Die Pessimisten in meiner Familie erscheinen mir manchmal als freudlos. Es ist wahr, dass sie nicht die Art von Schmerz erfahren, die ich mache, wenn ich enttäuscht bin, aber sie genießen ihre Erfolge oder Befriedigungen nicht so voll wie ich. Sich der Möglichkeit der Freude zu öffnen bedeutet, zu akzeptieren, dass die schmerzhafte Enttäuschung dir vielleicht zu viel ist. Dies ist eines der Themen meines nächsten Buches, The Masks of Shame .

Beide meiner Klienten führen ziemlich freudlose Leben. Sie finden es fast unmöglich, sich der Möglichkeit der Freude zu öffnen, weil sie Angst haben – nicht so sehr von Enttäuschung als von Scham. Meine Klientin wünscht dringend sinnvollen menschlichen Kontakt, aber sie befürchtet Ablehnung (und Scham). Als Folge verbirgt sie ihr Interesse und vereitelt damit die potentielle Freude, sich anderen Menschen tief verbunden und bekannt zu fühlen.

Mein männlicher Klient wird stärker verteidigt. Meistens hat er den Teil von ihm, der einen freudigen menschlichen Kontakt wünscht, vollständig verdrängt, und infolgedessen führt er eine Existenz ohne die Möglichkeit der Freude. Er scheint resigniert zu einem Leben ohne Intimität; Diesem Kunden zu helfen, sich mir zu offenbaren, mein Kunde zu werden und mich um ihn kümmern zu lassen, war eine große Herausforderung.

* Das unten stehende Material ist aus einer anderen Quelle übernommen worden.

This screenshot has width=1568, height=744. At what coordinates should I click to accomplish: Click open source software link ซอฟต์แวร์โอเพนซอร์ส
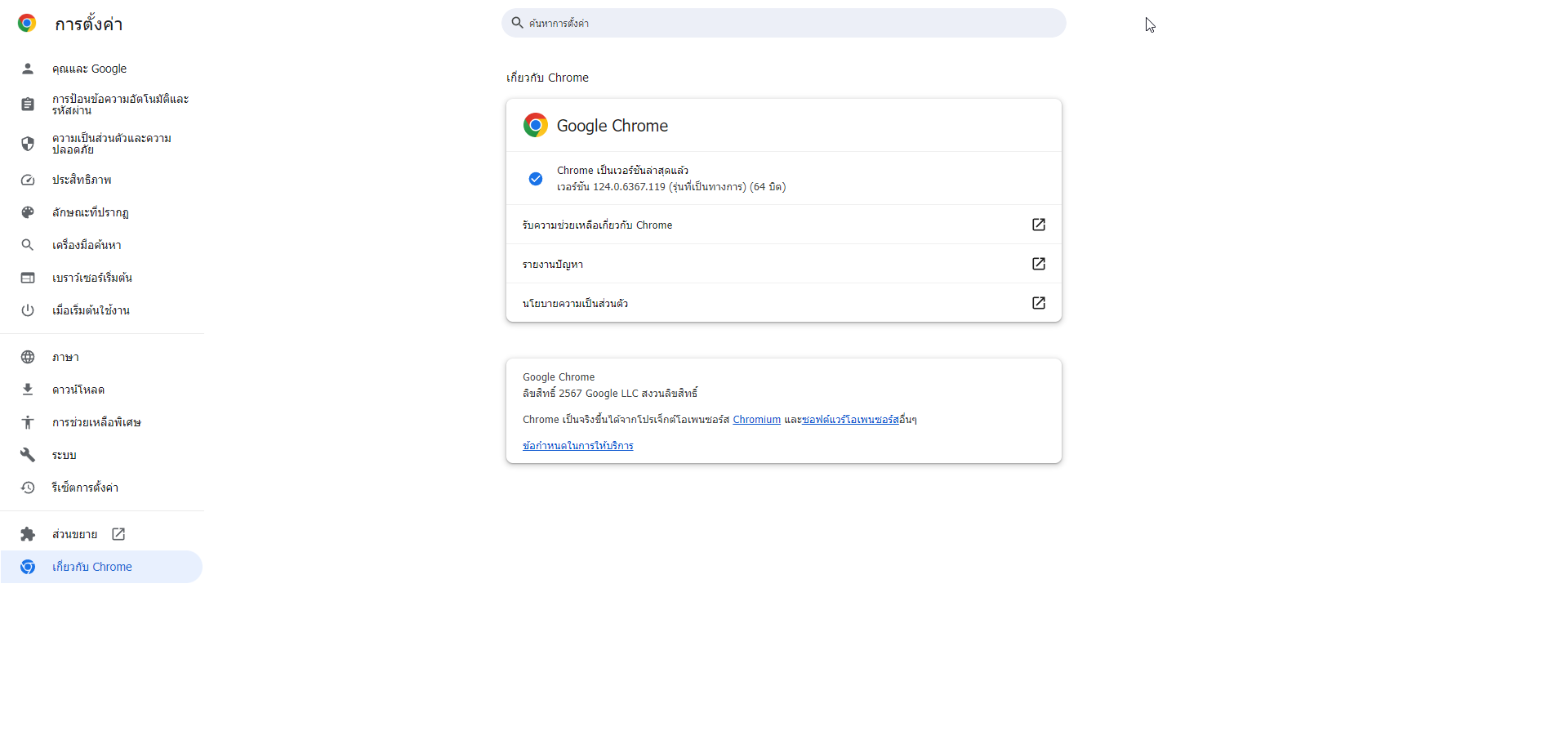coord(850,420)
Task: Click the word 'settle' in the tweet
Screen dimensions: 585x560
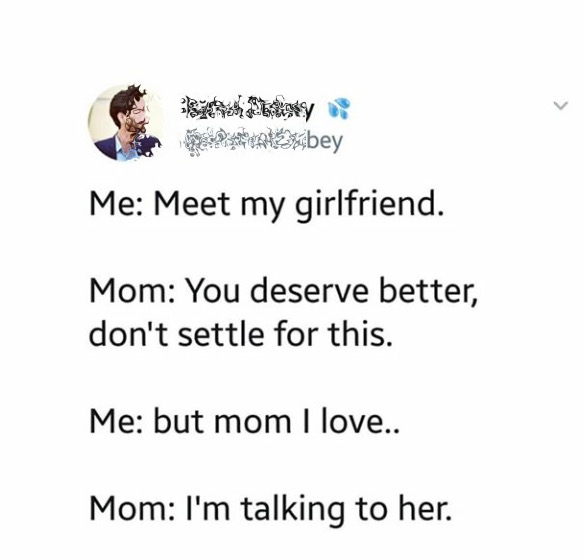Action: (x=221, y=333)
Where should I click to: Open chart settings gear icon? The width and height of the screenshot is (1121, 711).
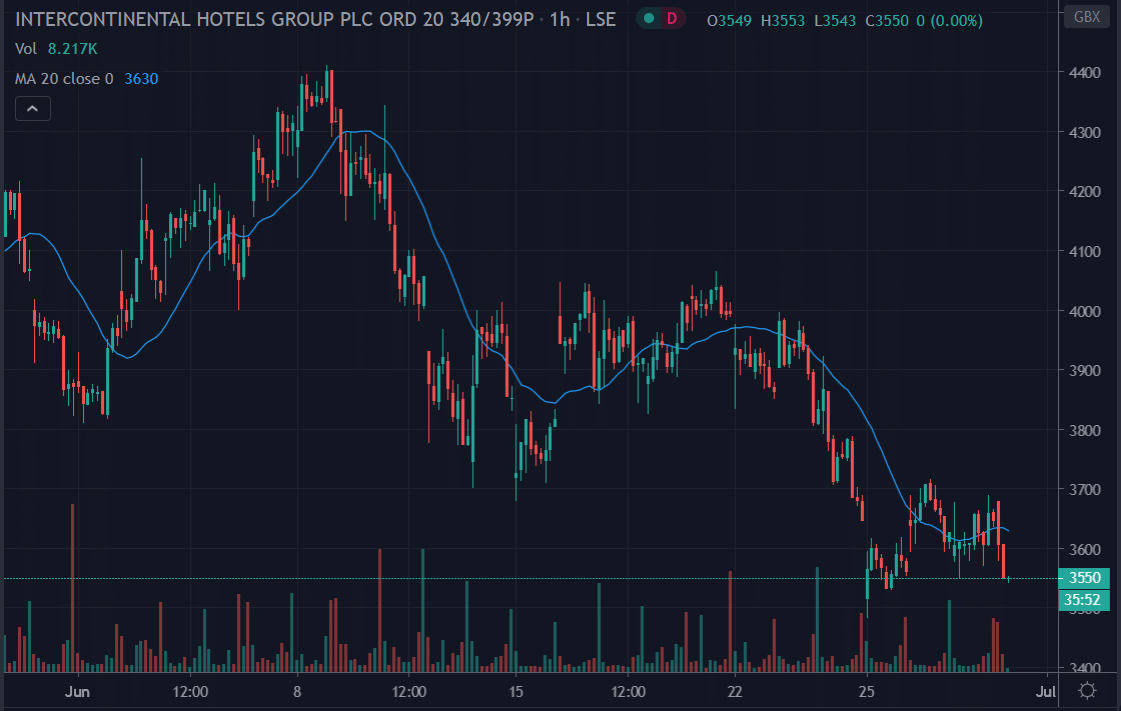pos(1087,691)
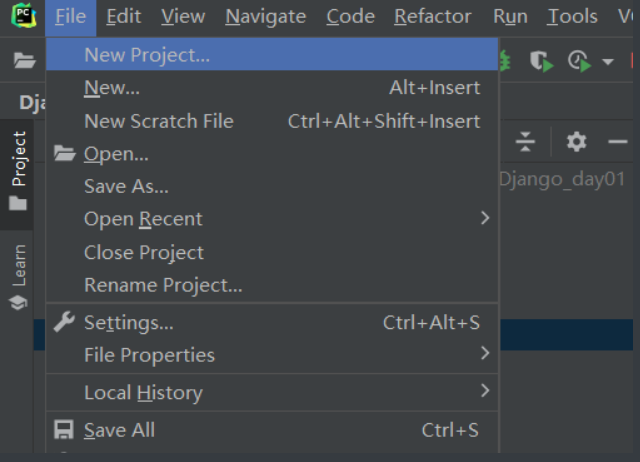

Die Freude-Scham-Verbindung hat ihre Wurzeln in der frühen Mutter-Kind-Beziehung und lässt sich am besten affekttheoretisch verstehen. Wir kommen in diese Welt, bereit für freudige Interaktion mit unseren Betreuern. Genussfreude ist einer der neun genetisch bedingten Affekte; wenn es unterbrochen wird – wenn zum Beispiel unser freudiges Interesse an der Mutter gleichgültig oder schlimmer ist – dann ist Schamaffekt die Folge. Wenn Babys diese frühe Erfahrung immer wieder erleben, wenn die Bindung zwischen Säugling und Mutter schlecht schiefgeht, ist die Kernscham das Ergebnis und der Komplex von Emotionen um Genuss-Freude wird geschlossen.

Mit anderen Worten, die potentielle Erfahrung von Freude bedroht die Entstehung von Scham und muss um jeden Preis vermieden werden. Starke Abwehrmaßnahmen gegen Scham beschränken somit die Möglichkeit, Freude am Leben zu erfahren.